I give this scenario a low probability, as the NFP rarely meets expectations and tends to defy reality.
2) The upbeat scenario, another 250K+ report
America's job market is on fire – that has been the message from Nonfarm Payrolls, weekly jobless claims and also the JOLTs job openings reports. There are still some 1.7 vacancies for every jobseeker, and shortages refuse to relent. That is the reason for expecting a stronger-than-expected NFP.
Another reason is the chart below:
The headline Nonfarm Payrolls beat expectations in almost all of 2022's releases. The only miss, so far, was back in March, but since then eight consecutive reports beat estimates. Will economists be proven too pessimistic once again?
The consistently low weekly jobless claims figures point to another upbeat report, defying projections of around 200,000 jobs gained – just like in the publications for October and November.
I give this scenario a medium probability, mostly based on the data's winning streak. But there is other data to look at.
3) The gloomy scenario, sub-100K or worse
It is not only Facebook's parent company – some 100,000 were laid off in the tech sector in recent months. Some find it hard to shed tears for highly paid programmers, and some have surely found other jobs. Nevertheless, their layoffs also affect other people in the industry and beyond. This accumulation might begin showing up in the data.

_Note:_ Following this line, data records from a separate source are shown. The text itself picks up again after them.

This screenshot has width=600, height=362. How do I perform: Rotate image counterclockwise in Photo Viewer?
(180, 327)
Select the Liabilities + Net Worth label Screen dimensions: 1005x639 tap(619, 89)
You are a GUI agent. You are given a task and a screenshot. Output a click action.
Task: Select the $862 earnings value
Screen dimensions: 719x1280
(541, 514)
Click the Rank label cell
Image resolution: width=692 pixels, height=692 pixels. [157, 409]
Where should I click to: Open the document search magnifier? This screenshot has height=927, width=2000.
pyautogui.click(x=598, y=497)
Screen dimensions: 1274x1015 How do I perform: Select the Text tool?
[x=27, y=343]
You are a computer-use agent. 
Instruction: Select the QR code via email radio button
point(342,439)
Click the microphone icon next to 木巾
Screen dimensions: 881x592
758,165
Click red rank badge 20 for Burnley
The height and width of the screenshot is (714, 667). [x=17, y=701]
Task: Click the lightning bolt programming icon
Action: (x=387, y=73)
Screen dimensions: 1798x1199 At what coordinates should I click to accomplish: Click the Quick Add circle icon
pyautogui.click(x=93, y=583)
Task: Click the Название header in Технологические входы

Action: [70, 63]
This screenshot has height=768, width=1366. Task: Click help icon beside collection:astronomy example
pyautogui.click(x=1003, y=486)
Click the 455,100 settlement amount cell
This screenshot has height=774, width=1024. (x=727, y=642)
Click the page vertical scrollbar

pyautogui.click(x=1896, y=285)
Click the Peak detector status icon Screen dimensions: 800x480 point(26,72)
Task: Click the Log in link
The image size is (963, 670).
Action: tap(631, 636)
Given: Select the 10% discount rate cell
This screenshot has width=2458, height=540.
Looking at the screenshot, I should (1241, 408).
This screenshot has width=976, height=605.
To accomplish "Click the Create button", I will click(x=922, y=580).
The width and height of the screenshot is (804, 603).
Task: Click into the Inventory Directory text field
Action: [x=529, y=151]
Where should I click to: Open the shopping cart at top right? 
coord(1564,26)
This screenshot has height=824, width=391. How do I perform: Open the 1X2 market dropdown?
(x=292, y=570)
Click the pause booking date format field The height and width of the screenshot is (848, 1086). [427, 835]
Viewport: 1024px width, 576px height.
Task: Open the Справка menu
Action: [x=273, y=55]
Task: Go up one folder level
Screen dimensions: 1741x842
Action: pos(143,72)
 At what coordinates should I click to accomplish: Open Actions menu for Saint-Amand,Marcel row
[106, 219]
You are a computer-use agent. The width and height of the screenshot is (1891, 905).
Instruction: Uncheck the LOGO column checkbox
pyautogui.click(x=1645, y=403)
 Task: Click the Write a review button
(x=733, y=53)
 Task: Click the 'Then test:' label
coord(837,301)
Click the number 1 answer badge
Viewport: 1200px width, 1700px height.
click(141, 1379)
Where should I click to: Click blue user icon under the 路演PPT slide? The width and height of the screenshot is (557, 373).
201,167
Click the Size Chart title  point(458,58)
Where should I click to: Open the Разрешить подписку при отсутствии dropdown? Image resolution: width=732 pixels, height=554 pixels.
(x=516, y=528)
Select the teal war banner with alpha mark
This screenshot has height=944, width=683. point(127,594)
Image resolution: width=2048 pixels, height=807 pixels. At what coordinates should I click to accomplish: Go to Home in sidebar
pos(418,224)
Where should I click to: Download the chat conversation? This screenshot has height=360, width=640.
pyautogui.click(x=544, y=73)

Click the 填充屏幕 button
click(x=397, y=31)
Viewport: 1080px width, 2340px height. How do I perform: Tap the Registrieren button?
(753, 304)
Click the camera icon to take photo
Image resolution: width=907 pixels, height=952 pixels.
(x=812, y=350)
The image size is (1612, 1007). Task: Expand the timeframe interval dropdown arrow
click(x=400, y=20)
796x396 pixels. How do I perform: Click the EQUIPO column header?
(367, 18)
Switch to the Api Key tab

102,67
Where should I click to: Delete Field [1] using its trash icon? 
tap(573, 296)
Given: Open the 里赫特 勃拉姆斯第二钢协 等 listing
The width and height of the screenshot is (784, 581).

Another reason to expect a weaker outcome stems from the discrepancy between the two surveys the Bureau of Labor Statistics publishes within the Nonfarm Payrolls report. The Establishment Survey is behind the headline NFP, and it has been robust. On the other hand, the Household Survey is used for calculating the Unemployment Rate, and has shown little job growth since March 2022.
The jobless rate is only at 3.7%. Still, it comes on top of a drop in the participation rate related to lingering long COVID, early retirement and perhaps leftovers of "The Great Resignation."
Will the Establishment Survey get closer with the Household Survey and show not-that-great job growth? It hasn't happened so far, but revisions of previous figures could show a less-flattering outcome.
If the United States reports an increase of fewer than 100,000 jobs or even a loss of positions, the US Dollar will dive and stocks will rally on hopes of an early end to the Fed's tightening cycle. Price action would be swift without waiting for inflation figures. It would put jobs more firmly in the spotlight.
This scenario is highly probable as job gains exceeding pre-pandemic levels cannot run forever.
The last Nonfarm Payrolls for 2022 is critical for the Fed's next meeting, and perhaps this report will be gloomy, a fitting end to the festive season. Nevertheless, surprises in both directions are common.
I highly recommend lowering leverage around this event, which can turn into a "whipsaw effect" – an initial reaction in one direction and then a full reversal of that move.